**Consignes de travail:**
A) Indiquez, s'il vous plaît, si chacune des affirmations suivantes concorde avec la critique du film, en répondant par oui ou non et en citant les mots décisifs : (i) l'action du film se situe entre 1958 et 1963 ; (ii) dans la réalité, un seul procureur a instruit le dossier ; (iii) le réalisateur est germano-italien.
B) Recopiez le passage de la critique du film qui commence par "À mesure qu’avance" et se poursuit jusqu'à "est soudain révélé.".
C) D'après la critique du film, où Fritz Bauer s'est-il réfugié pendant la guerre ?

**Extrait du texte:**
::::
Le labyrinthe du silence Jewpop

"Le labyrinthe du silence" : Auschwitz ? Ils ne connaissaient pas

9 minutes de lecture

 
Le seul défaut de ce film est peut-être son titre, que l’on parvient mal à mémoriser, comme si ses termes étaient aussi rébarbatifs que les notions qu’ils recouvrent. Ils illustrent pourtant à la perfection le thème fondamental de ce film dérangeant et instructif, dont le propos est de montrer aux spectateurs du 21ème siècle ce qui s’est produit en Allemagne à la suite de la Seconde Guerre mondiale. L’action qui se déroule entre 1958 et 1963, a pour but de mettre en lumière in situ, et en son temps, les horreurs dont ce peuple a été le complice muet (ou pire, actif), ainsi que la difficile mise en marche de sa justice.  
 
Le scénario, fondé sur une réalité historique, présente l’implication d’un jeune procureur allemand qui se retrouve chargé d’instruire le dossier des anciens gardiens et officiers SS du camp d’Auschwitz. Dans la réalité, il y eut trois procureurs affectés à cette tâche, sous la direction de Fritz Bauer (qui, bien que juif a pu survivre en se réfugiant au Danemark, puis en Suède pendant la durée de la guerre), et avec le soutien du journaliste Thomas Gnielka. Ce dernier leva, en quelque sorte, le lièvre en publiant l’histoire d’un gardien reconnu par un survivant.
 
Le film se concentre donc sur le personnage recréé de Johann Radman (Alexander Fehling), qui va se rendre compte avec horreur de ce qui s’est passé dans ce camp polonais dont lui et ses jeunes contemporains ignorent tout : même son nom ne leur dit rien, d’où la réponse étonnée (et invraisemblable ?) des passants interrogés : Auschwitz ? Connais pas. En 2015, le spectateur averti s’en raidit sur son siège.
 
À mesure qu’avance une enquête difficile, jonchée de tonnes de paperasse, et entravée par la mauvaise volonté ambiante, le jeune procureur devient un personnage intéressant, car nuancé. Le réalisateur germano-italien Giulio Ricciarelli nous fait adhérer à sa démonstration avec une redoutable efficacité. Les scènes de dépositions des survivants, par exemple, sont parfaites de sobriété : tous les écueils de la facilité ont été évités. La caméra se concentre sur la gestuelle des témoins. La façon dont tel essuie ses lunettes, le geste du bras de celle qui reproduit une gifle… un pommeau de canne empoigné par un autre : ces détails-là sont bien plus parlants ici que les mots et, de fait, il n’y en a pas un de prononcé. Et quand la caméra s’attarde sur la greffière à la présence discrète et au visage mobile, elle la rend tragique – l’incarnation de ceux à qui l’indicible est soudain révélé.
 

Photo du film Le labyrinthe du silence

 
En arrière-plan de chaque scène, la remarquable reconstitution de cette époque des années 50 contribue grandement à l’efficacité du propos. Chaque détail en a été soigné. Décors, musique, costumes et, on le perçoit, le langage utilisé lui-même, portent les dialogues et l’intrigue.
::::
**Données fournies:**
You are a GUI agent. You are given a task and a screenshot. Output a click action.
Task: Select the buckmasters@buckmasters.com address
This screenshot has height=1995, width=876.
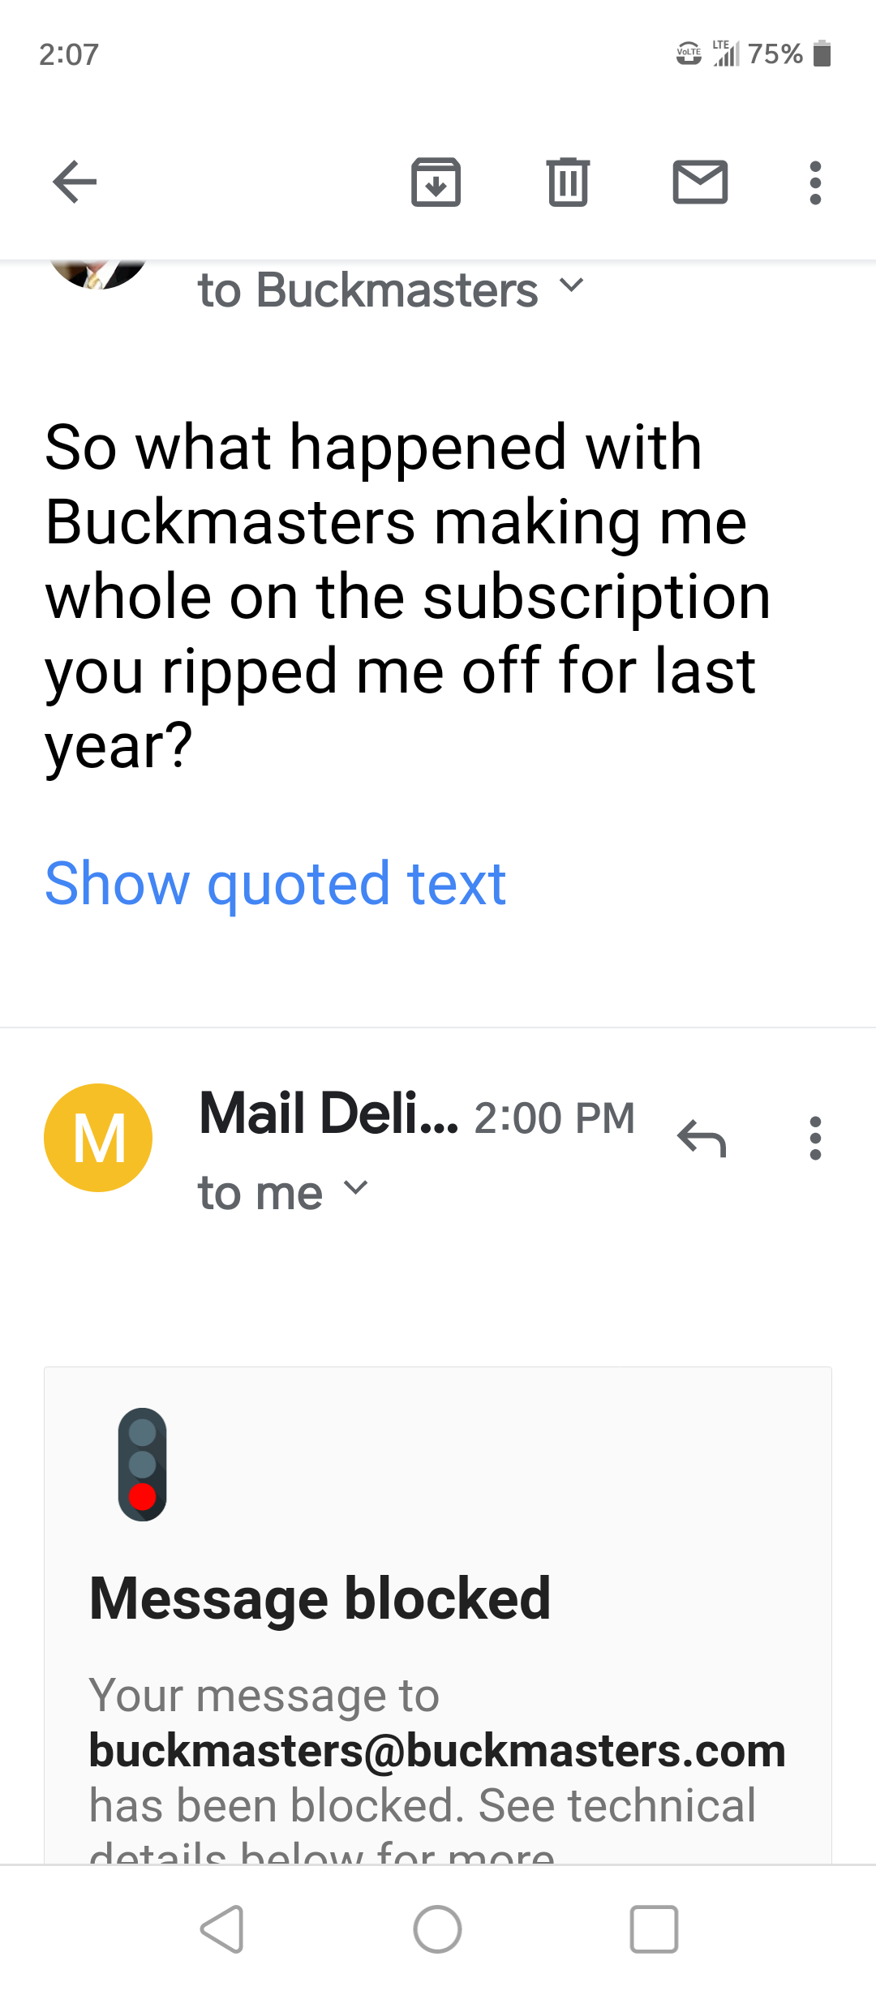tap(437, 1750)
::::
**Réponses ci-dessous:**
A)
(i) Oui : « L’action qui se déroule entre 1958 et 1963 ».
(ii) Non : « Dans la réalité, il y eut trois procureurs affectés à cette tâche ».
(iii) Oui : « Le réalisateur germano-italien Giulio Ricciarelli ».

B)
À mesure qu’avance une enquête difficile, jonchée de tonnes de paperasse, et entravée par la mauvaise volonté ambiante, le jeune procureur devient un personnage intéressant, car nuancé. Le réalisateur germano-italien Giulio Ricciarelli nous fait adhérer à sa démonstration avec une redoutable efficacité. Les scènes de dépositions des survivants, par exemple, sont parfaites de sobriété : tous les écueils de la facilité ont été évités. La caméra se concentre sur la gestuelle des témoins. La façon dont tel essuie ses lunettes, le geste du bras de celle qui reproduit une gifle… un pommeau de canne empoigné par un autre : ces détails-là sont bien plus parlants ici que les mots et, de fait, il n’y en a pas un de prononcé. Et quand la caméra s’attarde sur la greffière à la présence discrète et au visage mobile, elle la rend tragique – l’incarnation de ceux à qui l’indicible est soudain révélé.

C) Au Danemark, puis en Suède.